For more information, visit the [Brazilian Ministry of Productivity, Employment and Foreign Trade](https://www.gov.br/produtividade-e-comercio-exterior/).
***
## Available Datasets
### **1. export_mun (Exports by Municipality)**
Export data disaggregated at the municipality level.
- **Coverage**: All Brazilian municipalities engaged in international trade
- **Frequency**: Monthly
- **Time period**: 1989 onwards
- **Key variables**: Export value (USD), quantity, product code, municipality, date
- **Use cases**:
- Identify which municipalities are export hubs
- Analyze export diversification by region
- Track geographic shifts in export capacity
- Municipal-level trade policy impact assessment
### **2. import_mun (Imports by Municipality)**
Import data disaggregated at the municipality level.
- **Coverage**: All Brazilian municipalities receiving imports
- **Frequency**: Monthly
- **Time period**: 1989 onwards
- **Key variables**: Import value (USD), quantity, product code, municipality, date
- **Use cases**:
- Understand which regions import specific products
- Analyze import dependency patterns
- Track geographic consumption patterns
- Regional supply chain analysis
### **3. export_prod (Exports by Producer)**
Export data organized by producer/exporter and product.
- **Coverage**: All registered exporters in Brazil
- **Frequency**: Monthly
- **Time period**: 1989 onwards
- **Key variables**: Export value (USD), quantity, product code, exporter code, date
- **Use cases**:
- Firm-level export analysis
- Identify major exporters and their product mix
- Export concentration analysis
- Exporter persistence and dynamics
### **4. import_prod (Imports by Producer)**
Import data organized by importer/distributor and product.
- **Coverage**: All registered importers in Brazil
- **Frequency**: Monthly
- **Time period**: 1989 onwards
- **Key variables**: Import value (USD), quantity, product code, importer code, date
- **Use cases**:
- Firm-level import behavior
- Supply chain relationships
- Importer concentration analysis
- International sourcing patterns
***
## Function Parameters
### 1. **dataset**
Selects which trade dataset to download.
```r
dataset = "export_mun" # exports by municipality
dataset = "import_mun" # imports by municipality
dataset = "export_prod" # exports by producer/exporter
dataset = "import_prod" # imports by producer/importer
```
### 2. **raw_data**
Controls whether to download the original data or the processed/cleaned version.
- `TRUE`: Returns raw data exactly as published by Siscomex
- `FALSE`: Returns treated data with standardized formatting, English variable names, and cleaned values
```r
raw_data = FALSE # logical
```
### 3. **time_period**
Specifies which year(s) to download. Available from 1989 onwards.
```r
time_period = 2020 # single year
time_period = c(2018, 2020) # specific years
time_period = 2015:2020 # range of years
```
**Note**: Monthly data means each year can be quite large.
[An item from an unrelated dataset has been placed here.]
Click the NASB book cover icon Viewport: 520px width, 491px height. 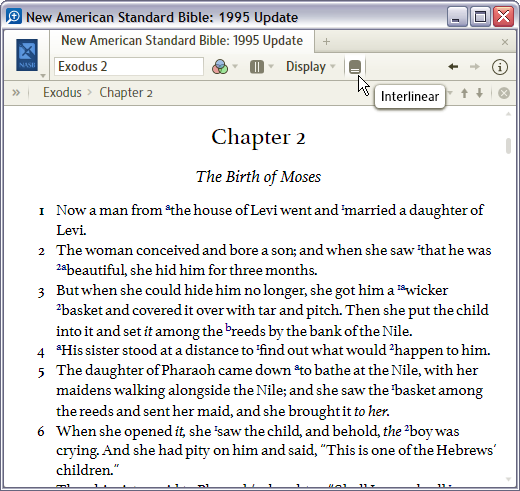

Consider downloading specific years or ranges to manage file size.
### 4. **language**
Output language for variable names and documentation.
- `"pt"`: Portuguese
- `"eng"`: English
```r
language = "eng" # character string
```
***
## Examples
```{r eval=FALSE}
# download treated exports data by municipality from 2020 to 2021
data <- load_br_trade(
dataset = "export_mun",
raw_data = FALSE,
time_period = 2020:2021,
language = "eng"
)
# download treated imports data by municipality from 2020 to 2021
data <- load_br_trade(
dataset = "import_mun",
raw_data = FALSE,
time_period = 2020:2021,
language = "eng"
)
```
## Data Notes
### Raw vs. Treated Data
- **Raw data** (`raw_data = TRUE`): Original Siscomex format, potentially with inconsistencies and naming conventions from different time periods
- **Treated data** (`raw_data = FALSE`): Standardized with English variable names, consistent units (USD for values), and cleaned formatting
### Product Classification
- **1989-1996**: Uses NBLC (Nomenclatura Brasileira de Mercadorias) - conversions are handled transparently
- **1997 onwards**: Uses HS (Harmonized System) classification aligned with international standards
- Product codes enable comparison with international trade databases
### Data Characteristics
1. **Monthly frequency**: Data is reported monthly; aggregation to annual or quarterly is straightforward
2. **Producer vs. Municipality**:
- Municipality data groups trade by geographic origin/destination
- Producer data groups by firm/exporter-importer code
- Use municipality for regional analysis, producer for firm analysis
3. **Missing data**: Some small trade flows may not be reported
4. **Currency**: All values in USD
### Nomenclature Conversion
When using data spanning 1989-1996 to 1997 onwards, be aware:
- Product categories may differ between nomenclature systems
- Conversions are available but not always 1:1
- Compare very old with recent data with caution